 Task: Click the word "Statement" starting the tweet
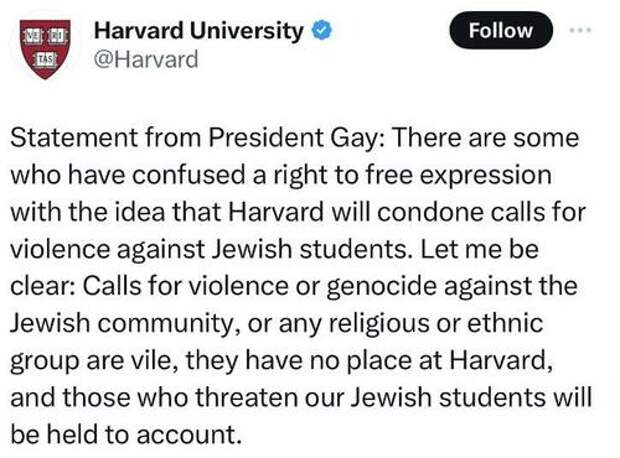[74, 138]
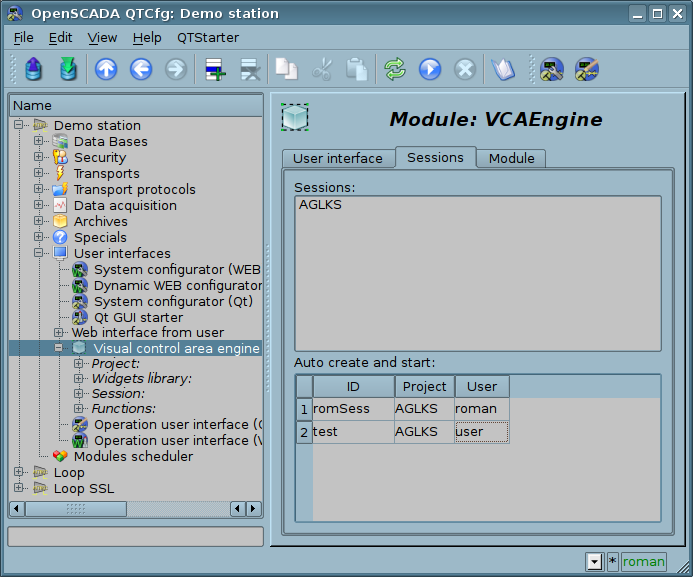Viewport: 693px width, 577px height.
Task: Start the periodic refresh play icon
Action: coord(430,69)
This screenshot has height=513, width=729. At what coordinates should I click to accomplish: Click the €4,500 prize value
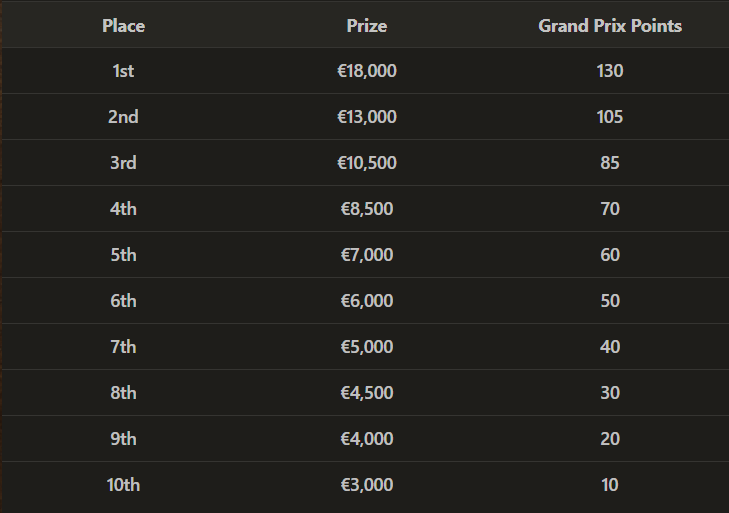(x=366, y=393)
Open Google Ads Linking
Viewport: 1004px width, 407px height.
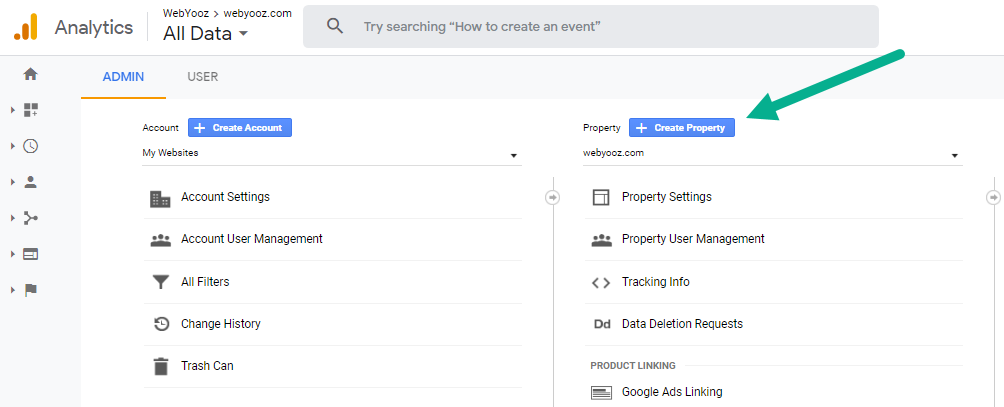click(x=671, y=392)
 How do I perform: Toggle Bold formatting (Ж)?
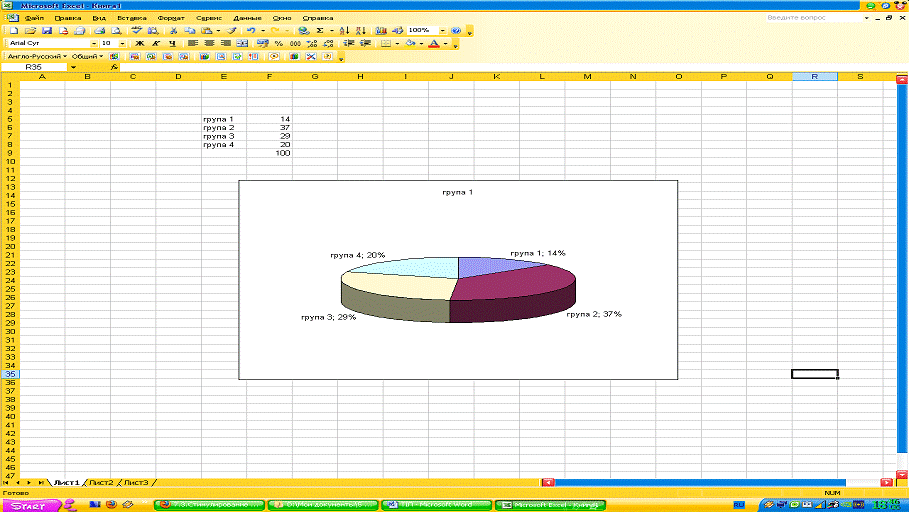[140, 44]
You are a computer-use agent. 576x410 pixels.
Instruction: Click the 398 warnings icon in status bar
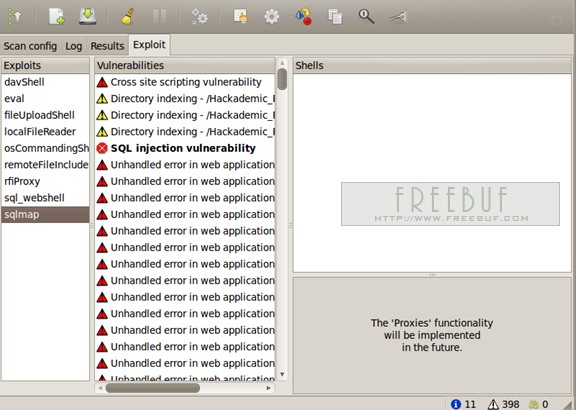(x=493, y=404)
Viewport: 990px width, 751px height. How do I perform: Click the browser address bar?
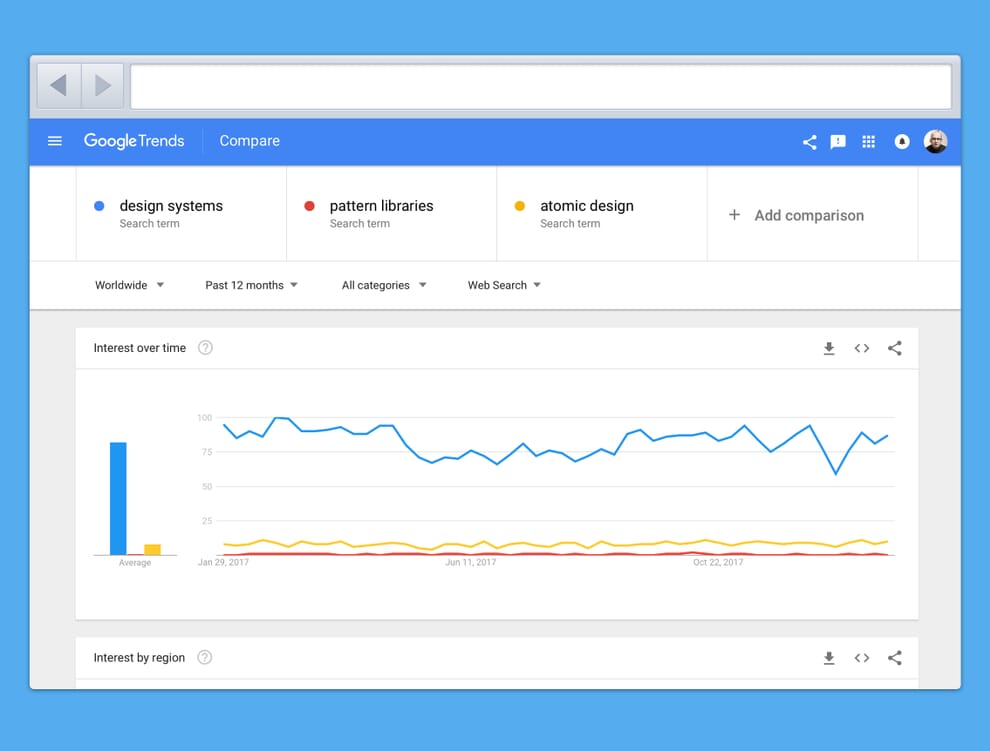click(x=540, y=86)
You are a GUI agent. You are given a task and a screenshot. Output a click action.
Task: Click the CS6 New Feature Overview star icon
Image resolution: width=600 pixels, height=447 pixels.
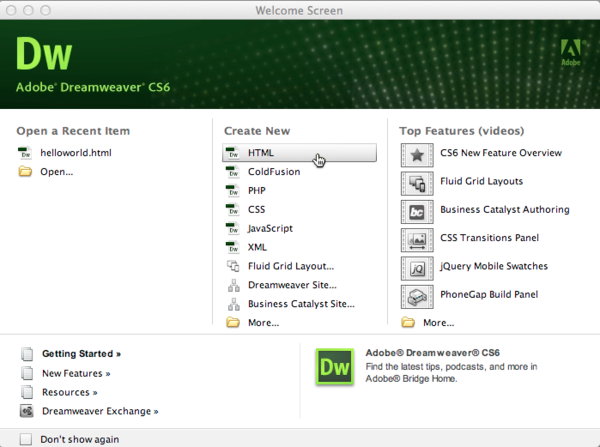click(x=416, y=154)
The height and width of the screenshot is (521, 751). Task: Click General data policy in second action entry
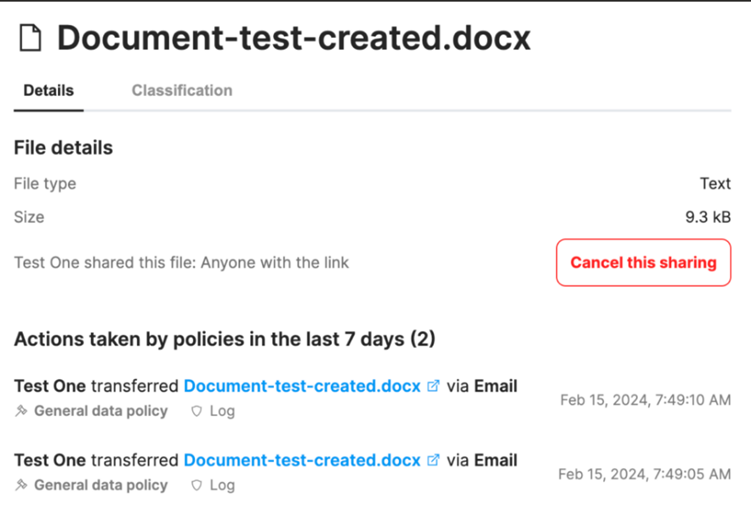pos(101,485)
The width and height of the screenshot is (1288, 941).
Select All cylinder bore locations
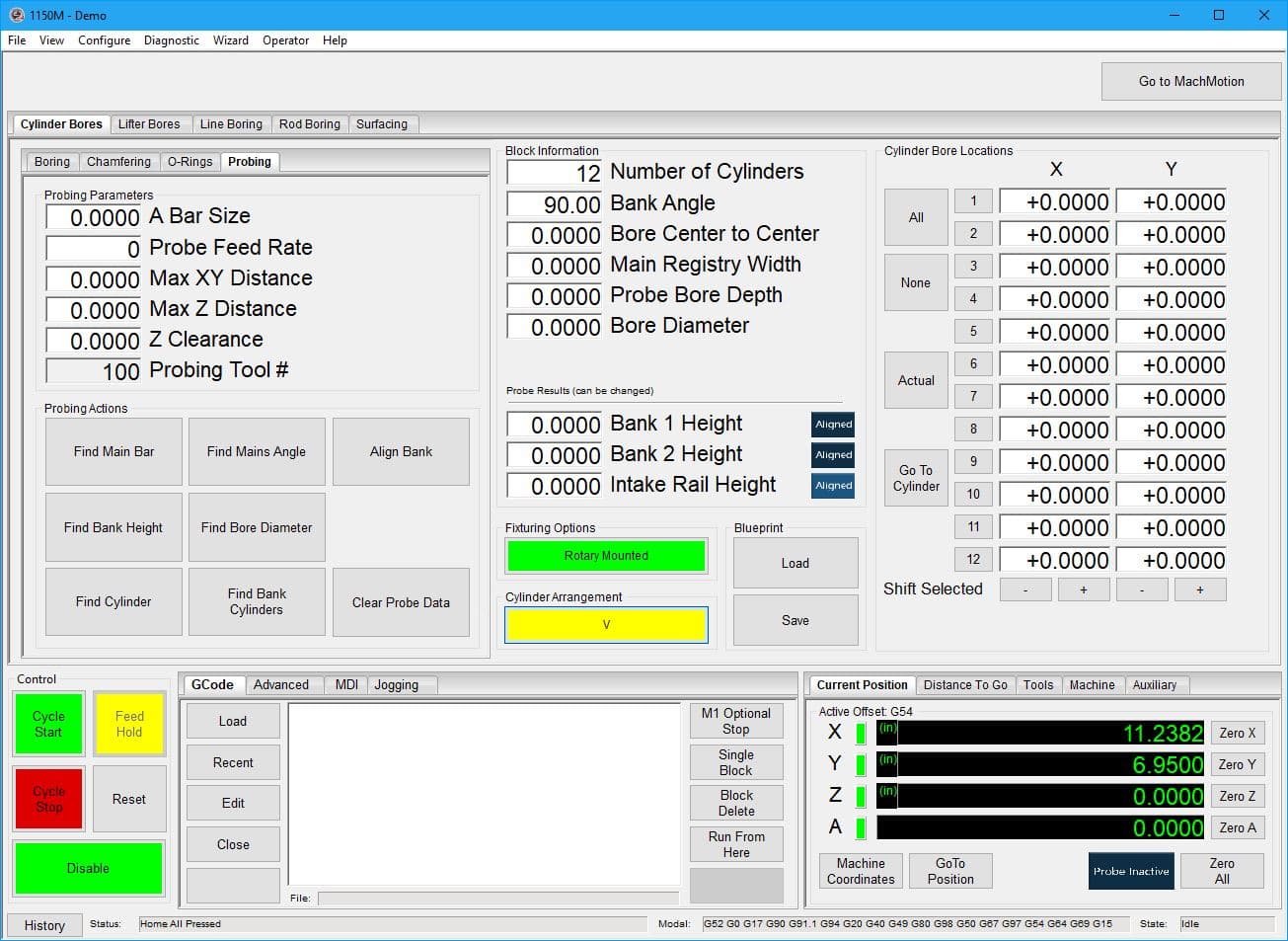click(x=915, y=216)
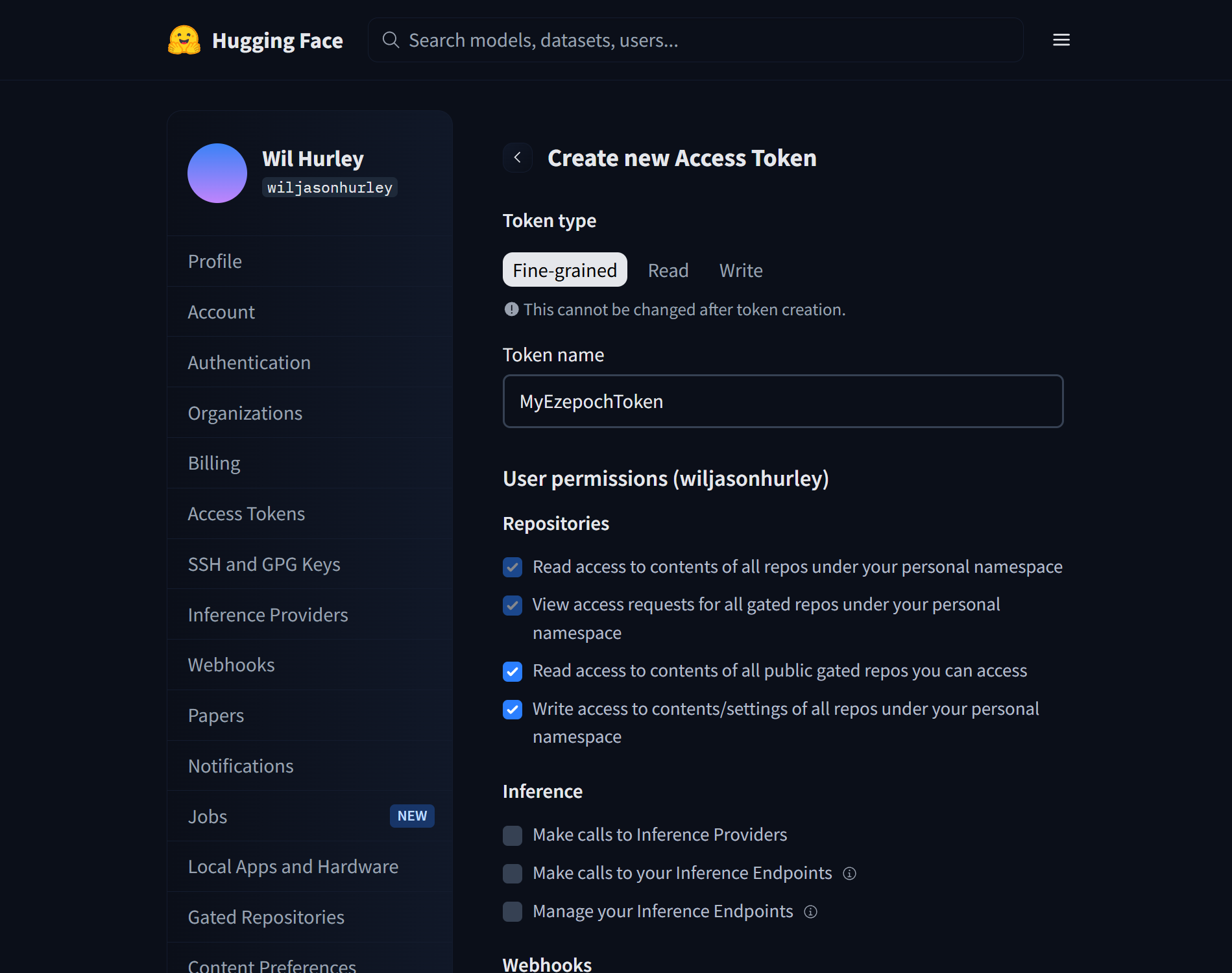
Task: Uncheck write access to personal repos
Action: pos(512,710)
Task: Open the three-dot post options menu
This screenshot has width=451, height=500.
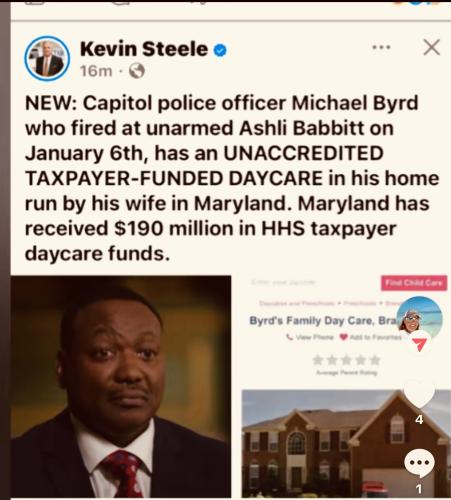Action: (381, 47)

******************************

### Task instructions
Lines with the word "Open": report how many there are in the entries, as a bare number.

### Answer to this task
2